Automatically Save Checkpoints During Neural Network Training
During neural network training, intermediate results can be periodically saved to a MAT file for recovery if the computer fails or you kill the training process. This helps protect the value of long training runs, which if interrupted would need to be completely restarted otherwise. This feature is especially useful for long parallel training sessions, which are more likely to be interrupted by computing resource failures.

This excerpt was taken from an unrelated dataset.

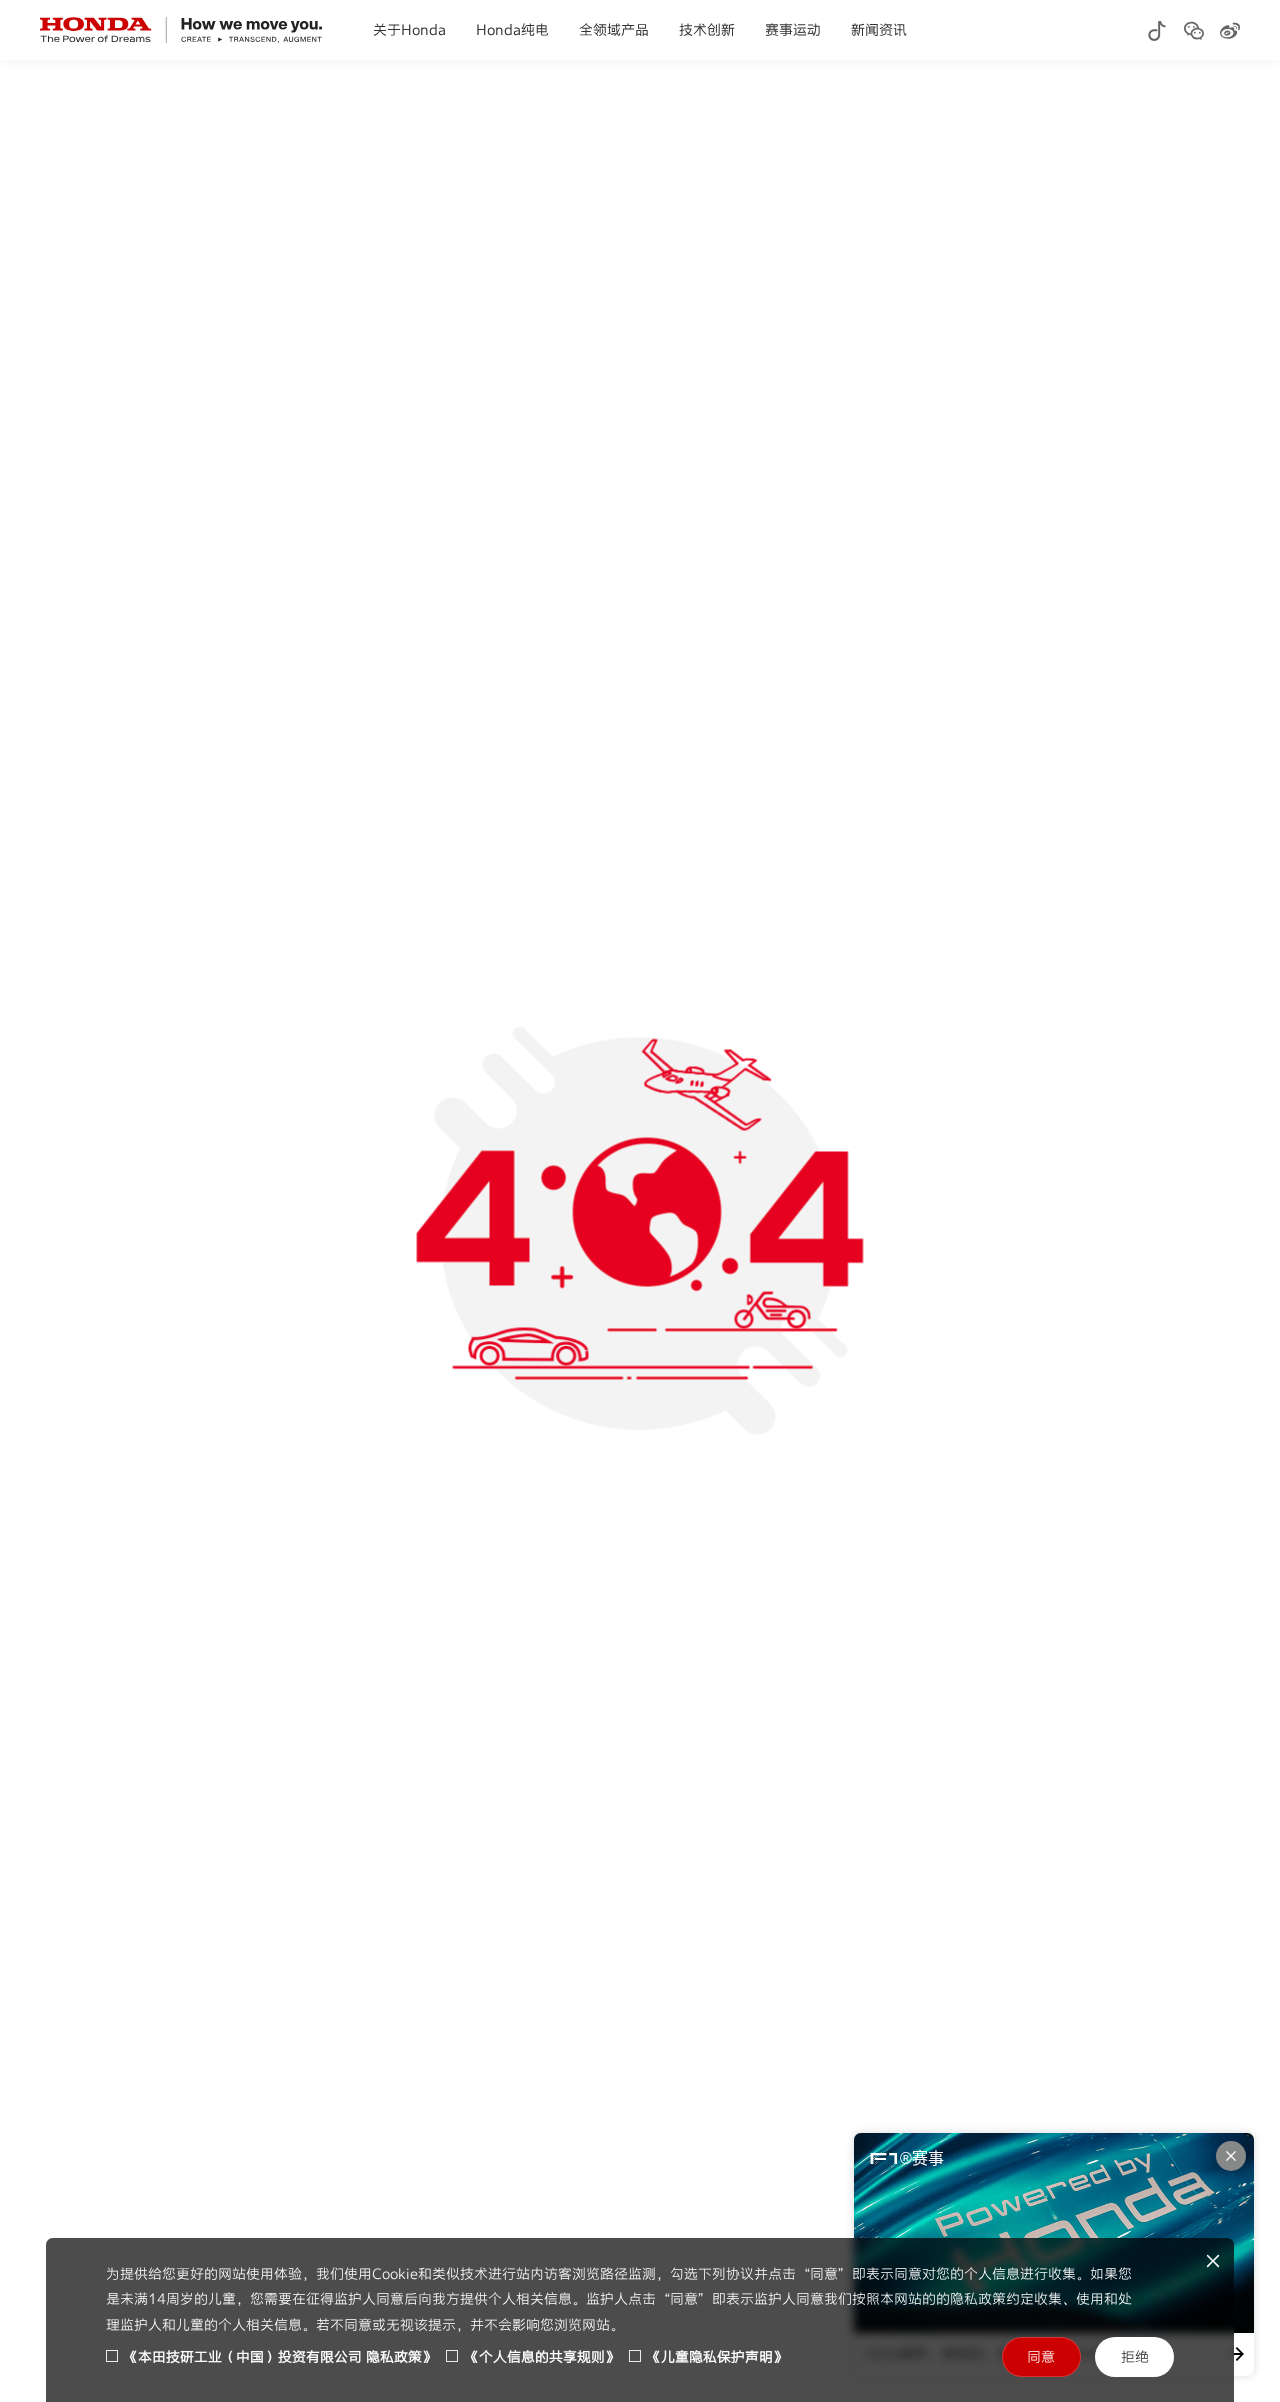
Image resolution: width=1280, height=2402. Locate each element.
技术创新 (707, 29)
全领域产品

Checkpoint saves are enabled with the optional 'CheckpointFile'
training argument followed by the checkpoint file name or path. If you specify only a file
name, the file is placed in the working directory by default. The file must have the
.mat
file extension, but if this is not specified it is automatically
appended. In this example, checkpoint saves are made to the file called
MyCheckpoint.mat
in the current working directory.
[x,t] = bodyfat_dataset; net = feedforwardnet(10); net2 = train(net,x,t,'CheckpointFile','MyCheckpoint.mat');
22-Mar-2013 04:49:05 First Checkpoint #1: /WorkingDir/MyCheckpoint.mat 22-Mar-2013 04:49:06 Final Checkpoint #2: /WorkingDir/MyCheckpoint.mat
By default, checkpoint saves occur at most once every 60 seconds. For the previous short training example, this results in only two checkpoint saves: one at the beginning and one at the end of training.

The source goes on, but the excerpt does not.